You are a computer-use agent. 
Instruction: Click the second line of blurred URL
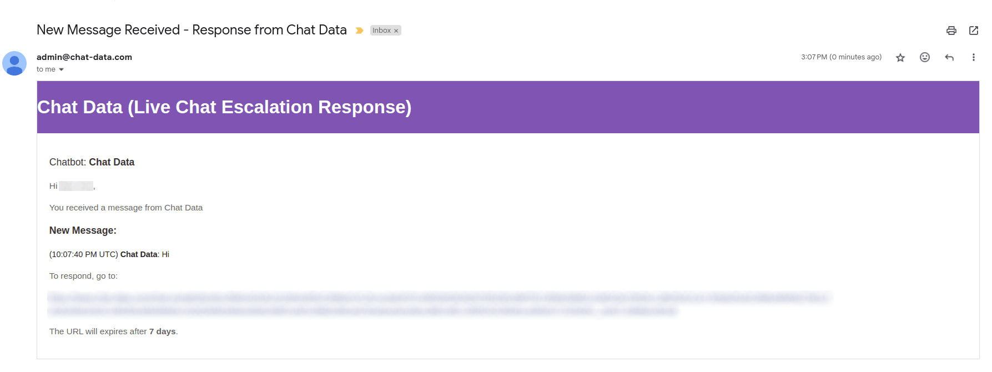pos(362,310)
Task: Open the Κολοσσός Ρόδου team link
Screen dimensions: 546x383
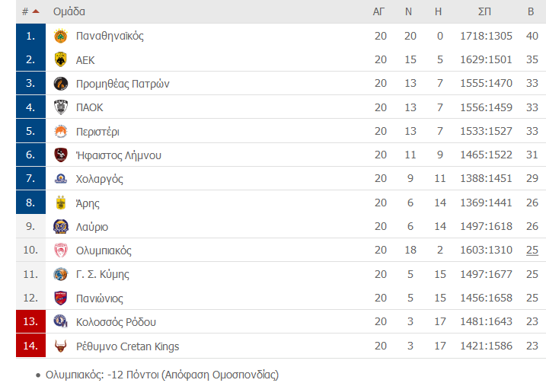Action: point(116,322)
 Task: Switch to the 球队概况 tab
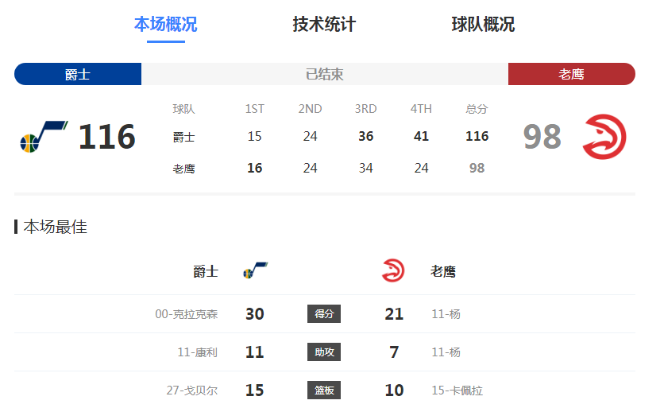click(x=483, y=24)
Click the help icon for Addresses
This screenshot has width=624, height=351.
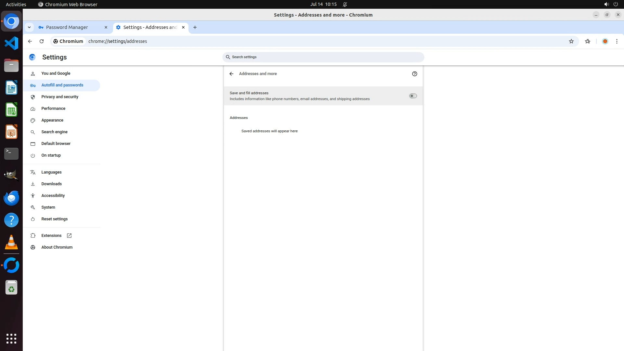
--
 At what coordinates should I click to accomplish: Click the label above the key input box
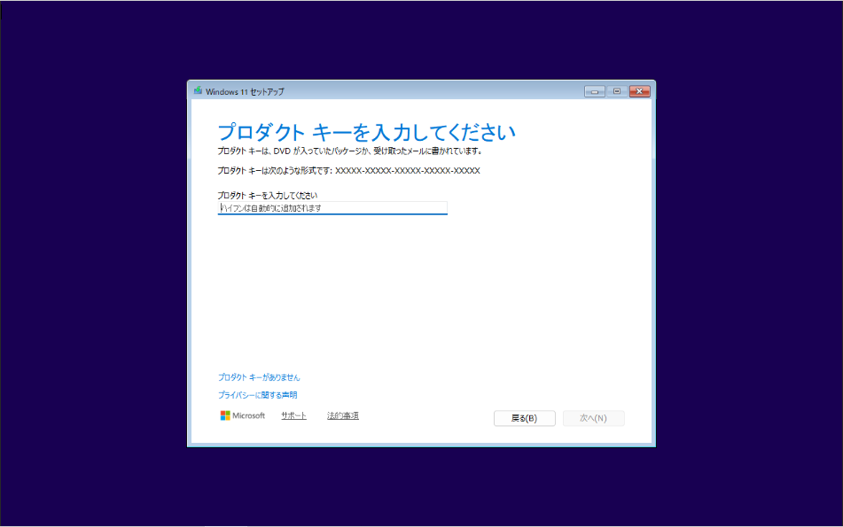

### What to produce
Rename "help icon" to "info icon" in the data from the line with "Task: Switch to the 球队概况 tab" to the line with "This screenshot has width=624, height=351.". Write those lines out again with nothing else changed, and leave out the pictures.

### Finished task
 Task: Switch to the 球队概况 tab
click(x=483, y=24)
Click the info icon for Addresses
This screenshot has width=624, height=351.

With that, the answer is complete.